Capital Bank reported a $34.1 million loss in the fourth quarter as a result of increased income tax expenses and a higher provision for loan losses.
The Raleigh bank reported the fourth-quarter loss, which amounted to $2.59 per share, Monday. A year ago Capital lost $7.8 million, or 68 cents per share.
Capital took an $18.6 million non-cash expense stemming from the way it accounts for income tax in the fourth quarter. In addition, its provision for loan losses was $20 million. That compares to $6.8 million in the third quarter and $11.8 million in the year-ago quarter.
On Friday, North American Financial Holdings, an investment group whose leaders work out of Charlotte, completed its purchase of an 85 percent stake in the business for $181 million. That deal pumps much-needed capital into the bank, which was being pressured by regulators to shore up its finances in the wake of its struggles after the recession hit.
Capital Bank also increased its loan charge-offs to $20.3 million, up from $6.9 million in the third quarter, in part because of a change in the way it accounts for charge-offs. Writing off bad loans ahead of North American's assuming control of the bank makes sense.
As part of the deal, Gene Taylor, North American's chairman and CEO, became Capital's CEO. Former CEO Grant Yarber is remaining with the bank as market president for North Carolina.

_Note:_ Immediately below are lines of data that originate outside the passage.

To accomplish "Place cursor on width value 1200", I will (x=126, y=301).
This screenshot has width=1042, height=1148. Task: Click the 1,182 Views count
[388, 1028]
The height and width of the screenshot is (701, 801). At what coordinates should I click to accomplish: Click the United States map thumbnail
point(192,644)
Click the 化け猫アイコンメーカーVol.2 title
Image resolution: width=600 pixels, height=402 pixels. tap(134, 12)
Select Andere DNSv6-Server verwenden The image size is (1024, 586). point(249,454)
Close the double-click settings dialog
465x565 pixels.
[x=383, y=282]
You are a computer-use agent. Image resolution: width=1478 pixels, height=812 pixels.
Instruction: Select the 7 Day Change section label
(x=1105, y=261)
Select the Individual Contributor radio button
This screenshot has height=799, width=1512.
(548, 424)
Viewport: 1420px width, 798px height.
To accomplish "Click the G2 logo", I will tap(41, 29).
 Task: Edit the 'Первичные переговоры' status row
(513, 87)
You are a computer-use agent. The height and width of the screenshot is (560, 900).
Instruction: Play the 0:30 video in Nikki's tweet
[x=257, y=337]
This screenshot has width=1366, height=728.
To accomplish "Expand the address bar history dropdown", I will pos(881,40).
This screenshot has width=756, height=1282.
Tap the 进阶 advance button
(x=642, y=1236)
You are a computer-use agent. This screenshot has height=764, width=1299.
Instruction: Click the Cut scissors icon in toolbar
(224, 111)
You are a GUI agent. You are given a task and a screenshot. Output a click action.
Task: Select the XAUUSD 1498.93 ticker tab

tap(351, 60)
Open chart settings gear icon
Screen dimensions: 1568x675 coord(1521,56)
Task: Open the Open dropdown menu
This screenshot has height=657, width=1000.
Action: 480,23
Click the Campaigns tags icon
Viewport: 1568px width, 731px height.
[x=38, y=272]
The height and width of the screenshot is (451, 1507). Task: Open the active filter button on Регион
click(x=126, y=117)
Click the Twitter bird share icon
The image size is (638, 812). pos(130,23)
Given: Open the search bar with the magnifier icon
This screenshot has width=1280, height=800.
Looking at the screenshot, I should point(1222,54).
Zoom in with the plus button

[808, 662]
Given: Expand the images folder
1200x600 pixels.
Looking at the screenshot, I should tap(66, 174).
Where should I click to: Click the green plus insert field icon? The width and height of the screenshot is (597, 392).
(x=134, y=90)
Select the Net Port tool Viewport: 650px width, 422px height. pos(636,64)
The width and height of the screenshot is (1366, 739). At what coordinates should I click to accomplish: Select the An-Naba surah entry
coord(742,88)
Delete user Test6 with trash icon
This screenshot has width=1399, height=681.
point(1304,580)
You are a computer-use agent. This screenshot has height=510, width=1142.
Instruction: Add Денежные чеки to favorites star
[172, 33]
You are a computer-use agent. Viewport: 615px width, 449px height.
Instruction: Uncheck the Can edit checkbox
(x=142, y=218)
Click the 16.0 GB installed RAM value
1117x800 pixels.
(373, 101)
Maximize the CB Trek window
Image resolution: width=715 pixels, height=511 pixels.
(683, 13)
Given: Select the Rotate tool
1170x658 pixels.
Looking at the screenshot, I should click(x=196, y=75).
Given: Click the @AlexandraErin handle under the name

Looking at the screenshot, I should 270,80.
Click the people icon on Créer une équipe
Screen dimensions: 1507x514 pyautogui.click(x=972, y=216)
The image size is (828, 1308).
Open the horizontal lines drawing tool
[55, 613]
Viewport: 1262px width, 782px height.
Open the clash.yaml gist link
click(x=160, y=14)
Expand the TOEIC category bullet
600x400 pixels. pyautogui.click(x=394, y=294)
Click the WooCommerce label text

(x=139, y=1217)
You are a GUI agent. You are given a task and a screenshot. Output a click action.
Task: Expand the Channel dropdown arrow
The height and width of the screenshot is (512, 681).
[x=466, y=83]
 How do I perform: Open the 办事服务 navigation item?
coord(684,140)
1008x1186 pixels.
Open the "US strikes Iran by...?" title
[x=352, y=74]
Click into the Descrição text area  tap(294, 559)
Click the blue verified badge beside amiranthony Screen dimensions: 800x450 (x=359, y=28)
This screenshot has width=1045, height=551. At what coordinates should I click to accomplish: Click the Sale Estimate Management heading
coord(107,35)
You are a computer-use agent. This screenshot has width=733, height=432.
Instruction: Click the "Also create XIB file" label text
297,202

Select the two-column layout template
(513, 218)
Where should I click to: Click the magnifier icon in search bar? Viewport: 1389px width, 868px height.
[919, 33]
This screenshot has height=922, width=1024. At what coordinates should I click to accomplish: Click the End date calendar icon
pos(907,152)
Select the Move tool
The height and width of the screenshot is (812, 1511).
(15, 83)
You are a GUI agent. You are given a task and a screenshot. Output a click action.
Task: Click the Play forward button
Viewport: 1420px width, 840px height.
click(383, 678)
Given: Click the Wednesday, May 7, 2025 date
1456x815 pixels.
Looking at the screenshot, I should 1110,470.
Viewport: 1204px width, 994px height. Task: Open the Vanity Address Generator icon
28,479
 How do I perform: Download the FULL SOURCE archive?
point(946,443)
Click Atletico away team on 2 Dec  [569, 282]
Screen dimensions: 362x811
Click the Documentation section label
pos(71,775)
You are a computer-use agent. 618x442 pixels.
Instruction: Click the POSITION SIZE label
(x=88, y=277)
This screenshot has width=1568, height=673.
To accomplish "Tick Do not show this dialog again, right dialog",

"Many of our borrowers remain under stress, but we continue to work aggressively to resolve our problem loans and have experienced measurable success with many of these efforts," Taylor said in a prepared statement. "While the fourth quarter results are a disappointment, they were expected. We are excited to have closed our investment and are eager to proceed with accelerating improvements throughout the company."
North American has said it plans to more than double Capital's size by combining it with four out-of-state banks it purchased last year. That will boost Capital's network of branches from 32 to 84.